Who or what has been a major source of inspiration or motivation for you throughout your career?
DK: Carl Sagan was the most significant influence in my early life to push me into science. His TV show and books were fascinating. I wonder how many people decided on a career in science due to Cosmos. I wanted to dedicate my PhD thesis to his memory and send a copy to his widow. I'm still sad that I had to graduate quickly and couldn't follow through with this plan. I was on a deadline and the thesis was not that great.
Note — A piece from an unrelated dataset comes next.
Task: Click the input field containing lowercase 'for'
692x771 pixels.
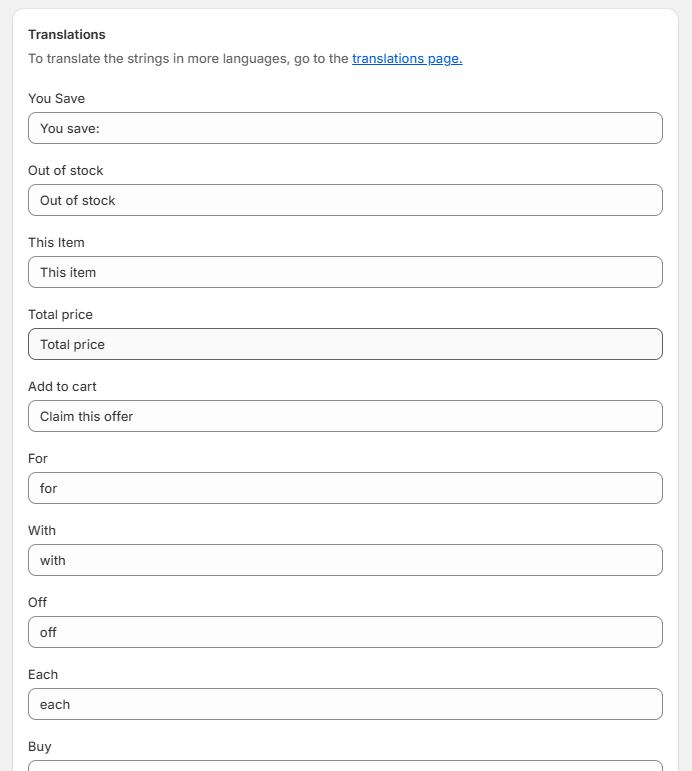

PAO: I did not appreciate early on in my career how important the role of a mentor is – particularly and unsurprisingly during the very early stages of a career. I have thought of (and sometimes reached out) to my PhD and post-doc mentors when I hit a major career milestone. Those “flashbacks” have come almost as a reflex – as if, in my mind, they are still overseeing my career.

References:

Blass E, Keskin DB, Tu CR, Forman C, Vanasse A, Sax HE, Shim B, Chea V, Kim N, Carulli I, Southard J, Lyu H, Lu W, Rickles-Young M, Afeyan AB, Olive O, Mehndiratta A, Greenslade H, Shetty K, Baginska J, Gomez Diaz I, Nau A, Pfaff KL, Gans A, Ranasinghe S, Buchbinder EI, Sussman TA, Insco ML, Yoon CH, Rodig SJ, Shukla SA, Li S, Aster JC, Braun DA, Cibulskis C, Hacohen N, Neuberg DS, Giobbie-Hurder A, Livak KJ, Fritsch EF, Oliveira G, Simon JM, Wu CJ, Ott PA. A multi-adjuvant personal neoantigen vaccine generates potent immunity in melanoma. Cell. 2025 Jul 9.